Young Innovators share their views on water usage in diverse communities

Posted: 12 July 2024

Young Innovators' Panel for 2024

Earlier this month students from across the Cambridge region joined us to share their views on how water is used in South Asian and Indian subcontinent cultures and ideas on how water could be saved as the main focus of our Young Innovators’ Panel.

Launched in 2019, the Young Innovators’ Panel brings together a group of young people from schools across the Cambridge region to share ideas on a business challenge.  

This year, as part of our Water Efficiency in Faith and Diverse Communities Project (WEFDC), funded by Ofwat’s Innovation Fund, we gathered students aged between 17 and 19, who have a connection or an interest in South Asian and Indian cultures.

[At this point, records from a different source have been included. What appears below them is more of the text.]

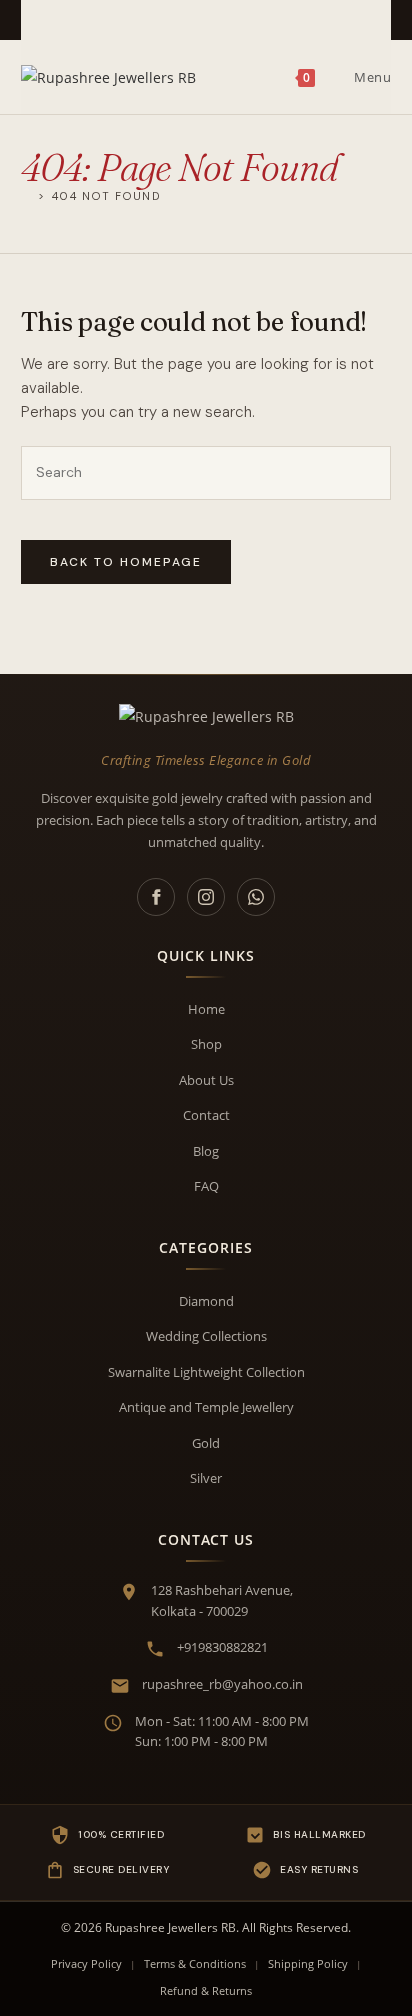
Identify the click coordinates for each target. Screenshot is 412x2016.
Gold (206, 1443)
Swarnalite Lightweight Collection (206, 1372)
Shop (206, 1044)
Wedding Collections (206, 1336)
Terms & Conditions (195, 1963)
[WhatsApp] (256, 897)
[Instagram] (206, 897)
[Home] (27, 195)
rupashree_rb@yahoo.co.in (222, 1684)
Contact (206, 1115)
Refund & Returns (206, 1990)
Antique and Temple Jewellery (206, 1407)
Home (206, 1009)
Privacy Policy (86, 1963)
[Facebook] (156, 897)
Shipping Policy (308, 1963)
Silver (206, 1478)
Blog (206, 1151)
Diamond (206, 1301)
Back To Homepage (126, 562)
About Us (206, 1080)
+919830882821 (222, 1647)
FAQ (206, 1186)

The aim was for them to share their experiences on how water is used in these cultures, what are the barriers to encouraging people to save water at home and how can we help to overcome them.

Split into two groups, the two teams were tasked with creating a behaviour change campaign aimed at customers from South Asian and Indian subcontinent communities to reduce water usage at home.

Both teams then delivered presentations to a judging panel made up of senior executives from Cambridge Water and South Staffs Water.

Presentation from a member of the Young Innovators' Panel

Their ideas included looking at ways to highlight water usage during food production, recycling water when washing rice and how water could be saved when bathing.

As well as giving young people, as future billpayers, the opportunity to share their views on challenges facing the water sector and learn more about the inner workings of a water company, the Young Innovators’ Panel provides students who take part with a formal reference for any UCAS or apprenticeship applications.

As part of our commitment to ensure our customers continue to receive high-quality water supplies, we need to preserve our water resources by protecting our region’s chalk streams which are also a precious and rare habitat. To do this, we need to look at ways we can encourage customers to be more water efficient and engage different communities to help them achieve this.

Earlier this year, as part of our WEFDC project, we launched a campaign called Reviving the Sunnah, in collaboration with Cambridge Central Mosque, to encourage members of the Muslim community to conserve water by making wudu in the way of the Prophet (peace be upon him). Click here to read more. 

We will be carrying out further activities and campaigns linked to our WEFDC project over the coming months.